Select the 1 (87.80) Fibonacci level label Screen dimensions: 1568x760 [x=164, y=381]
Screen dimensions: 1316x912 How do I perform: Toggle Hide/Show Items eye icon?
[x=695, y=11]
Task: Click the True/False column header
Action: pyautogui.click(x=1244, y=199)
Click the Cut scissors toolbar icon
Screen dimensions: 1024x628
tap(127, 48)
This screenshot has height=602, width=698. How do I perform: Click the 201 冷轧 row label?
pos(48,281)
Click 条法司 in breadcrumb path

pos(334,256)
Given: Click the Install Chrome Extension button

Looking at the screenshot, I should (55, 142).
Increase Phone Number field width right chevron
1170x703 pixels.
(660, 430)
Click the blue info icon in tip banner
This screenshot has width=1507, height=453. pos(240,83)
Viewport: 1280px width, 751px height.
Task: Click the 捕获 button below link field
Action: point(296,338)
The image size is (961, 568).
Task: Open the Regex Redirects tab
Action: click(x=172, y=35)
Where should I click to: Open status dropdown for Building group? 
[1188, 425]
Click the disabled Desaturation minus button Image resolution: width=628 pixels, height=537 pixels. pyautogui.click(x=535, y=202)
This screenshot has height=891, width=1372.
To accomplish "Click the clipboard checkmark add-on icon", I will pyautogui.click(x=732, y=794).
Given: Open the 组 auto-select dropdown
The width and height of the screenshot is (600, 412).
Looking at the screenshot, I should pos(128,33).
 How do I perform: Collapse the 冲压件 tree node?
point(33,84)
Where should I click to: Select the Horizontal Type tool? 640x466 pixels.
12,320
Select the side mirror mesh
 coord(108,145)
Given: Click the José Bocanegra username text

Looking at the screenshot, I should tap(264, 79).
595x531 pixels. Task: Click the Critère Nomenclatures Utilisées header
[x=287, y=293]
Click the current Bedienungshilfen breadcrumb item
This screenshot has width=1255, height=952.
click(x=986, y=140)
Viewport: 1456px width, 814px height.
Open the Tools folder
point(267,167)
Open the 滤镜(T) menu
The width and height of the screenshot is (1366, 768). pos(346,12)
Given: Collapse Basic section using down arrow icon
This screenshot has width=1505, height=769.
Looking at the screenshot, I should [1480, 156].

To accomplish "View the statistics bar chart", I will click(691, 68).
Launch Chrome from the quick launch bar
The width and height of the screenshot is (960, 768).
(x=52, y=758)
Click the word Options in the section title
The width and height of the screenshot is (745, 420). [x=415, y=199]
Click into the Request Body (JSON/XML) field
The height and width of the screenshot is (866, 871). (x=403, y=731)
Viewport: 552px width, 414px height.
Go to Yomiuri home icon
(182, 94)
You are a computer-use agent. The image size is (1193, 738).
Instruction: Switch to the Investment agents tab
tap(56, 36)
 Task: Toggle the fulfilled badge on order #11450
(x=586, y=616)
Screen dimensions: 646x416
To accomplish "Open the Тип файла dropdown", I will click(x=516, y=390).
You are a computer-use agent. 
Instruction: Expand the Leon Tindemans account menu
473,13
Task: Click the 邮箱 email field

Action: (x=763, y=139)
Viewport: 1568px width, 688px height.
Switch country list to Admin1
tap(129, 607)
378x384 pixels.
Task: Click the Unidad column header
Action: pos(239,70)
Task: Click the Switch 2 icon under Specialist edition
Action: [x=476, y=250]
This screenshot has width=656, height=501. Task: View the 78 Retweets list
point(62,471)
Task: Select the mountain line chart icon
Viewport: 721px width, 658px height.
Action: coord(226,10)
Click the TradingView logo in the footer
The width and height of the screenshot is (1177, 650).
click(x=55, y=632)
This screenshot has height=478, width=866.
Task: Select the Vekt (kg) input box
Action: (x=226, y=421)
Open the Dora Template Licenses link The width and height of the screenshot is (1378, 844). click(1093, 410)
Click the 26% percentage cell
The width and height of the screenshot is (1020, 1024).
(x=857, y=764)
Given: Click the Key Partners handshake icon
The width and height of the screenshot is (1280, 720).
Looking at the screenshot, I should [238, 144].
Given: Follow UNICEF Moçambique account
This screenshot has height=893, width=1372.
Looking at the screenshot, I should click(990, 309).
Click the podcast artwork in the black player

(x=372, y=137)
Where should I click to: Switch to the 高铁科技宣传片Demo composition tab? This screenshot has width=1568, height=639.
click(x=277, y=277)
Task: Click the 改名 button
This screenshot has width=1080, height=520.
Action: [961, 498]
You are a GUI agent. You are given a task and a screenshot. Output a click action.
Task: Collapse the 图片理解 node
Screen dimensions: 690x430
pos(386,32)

*-*-*

Task description: Set down the listing above exactly, line for line.

Solution for this exercise:
Select the 1 (87.80) Fibonacci level label Screen dimensions: 1568x760 [x=164, y=381]
Screen dimensions: 1316x912 How do I perform: Toggle Hide/Show Items eye icon?
[x=695, y=11]
Task: Click the True/False column header
Action: pyautogui.click(x=1244, y=199)
Click the Cut scissors toolbar icon
Screen dimensions: 1024x628
tap(127, 48)
This screenshot has height=602, width=698. How do I perform: Click the 201 冷轧 row label?
pos(48,281)
Click 条法司 in breadcrumb path

pos(334,256)
Given: Click the Install Chrome Extension button

Looking at the screenshot, I should (55, 142).
Increase Phone Number field width right chevron
1170x703 pixels.
(660, 430)
Click the blue info icon in tip banner
This screenshot has width=1507, height=453. pos(240,83)
Viewport: 1280px width, 751px height.
Task: Click the 捕获 button below link field
Action: point(296,338)
The image size is (961, 568).
Task: Open the Regex Redirects tab
Action: click(x=172, y=35)
Where should I click to: Open status dropdown for Building group? 
[1188, 425]
Click the disabled Desaturation minus button Image resolution: width=628 pixels, height=537 pixels. pyautogui.click(x=535, y=202)
This screenshot has height=891, width=1372.
To accomplish "Click the clipboard checkmark add-on icon", I will pyautogui.click(x=732, y=794).
Given: Open the 组 auto-select dropdown
The width and height of the screenshot is (600, 412).
Looking at the screenshot, I should pos(128,33).
 How do I perform: Collapse the 冲压件 tree node?
point(33,84)
Where should I click to: Select the Horizontal Type tool? 640x466 pixels.
12,320
Select the side mirror mesh
 coord(108,145)
Given: Click the José Bocanegra username text

Looking at the screenshot, I should tap(264, 79).
595x531 pixels. Task: Click the Critère Nomenclatures Utilisées header
[x=287, y=293]
Click the current Bedienungshilfen breadcrumb item
This screenshot has width=1255, height=952.
click(x=986, y=140)
Viewport: 1456px width, 814px height.
Open the Tools folder
point(267,167)
Open the 滤镜(T) menu
The width and height of the screenshot is (1366, 768). pos(346,12)
Given: Collapse Basic section using down arrow icon
This screenshot has width=1505, height=769.
Looking at the screenshot, I should [1480, 156].

To accomplish "View the statistics bar chart", I will click(691, 68).
Launch Chrome from the quick launch bar
The width and height of the screenshot is (960, 768).
(x=52, y=758)
Click the word Options in the section title
The width and height of the screenshot is (745, 420). [x=415, y=199]
Click into the Request Body (JSON/XML) field
The height and width of the screenshot is (866, 871). (x=403, y=731)
Viewport: 552px width, 414px height.
Go to Yomiuri home icon
(182, 94)
You are a computer-use agent. The image size is (1193, 738).
Instruction: Switch to the Investment agents tab
tap(56, 36)
 Task: Toggle the fulfilled badge on order #11450
(x=586, y=616)
Screen dimensions: 646x416
To accomplish "Open the Тип файла dropdown", I will click(x=516, y=390).
You are a computer-use agent. 
Instruction: Expand the Leon Tindemans account menu
473,13
Task: Click the 邮箱 email field

Action: (x=763, y=139)
Viewport: 1568px width, 688px height.
Switch country list to Admin1
tap(129, 607)
378x384 pixels.
Task: Click the Unidad column header
Action: pos(239,70)
Task: Click the Switch 2 icon under Specialist edition
Action: [x=476, y=250]
This screenshot has width=656, height=501. Task: View the 78 Retweets list
point(62,471)
Task: Select the mountain line chart icon
Viewport: 721px width, 658px height.
Action: coord(226,10)
Click the TradingView logo in the footer
The width and height of the screenshot is (1177, 650).
click(x=55, y=632)
This screenshot has height=478, width=866.
Task: Select the Vekt (kg) input box
Action: (x=226, y=421)
Open the Dora Template Licenses link The width and height of the screenshot is (1378, 844). click(1093, 410)
Click the 26% percentage cell
The width and height of the screenshot is (1020, 1024).
(x=857, y=764)
Given: Click the Key Partners handshake icon
The width and height of the screenshot is (1280, 720).
Looking at the screenshot, I should [238, 144].
Given: Follow UNICEF Moçambique account
This screenshot has height=893, width=1372.
Looking at the screenshot, I should click(990, 309).
Click the podcast artwork in the black player

(x=372, y=137)
Where should I click to: Switch to the 高铁科技宣传片Demo composition tab? This screenshot has width=1568, height=639.
click(x=277, y=277)
Task: Click the 改名 button
This screenshot has width=1080, height=520.
Action: [961, 498]
You are a GUI agent. You are given a task and a screenshot. Output a click action.
Task: Collapse the 图片理解 node
Screen dimensions: 690x430
pos(386,32)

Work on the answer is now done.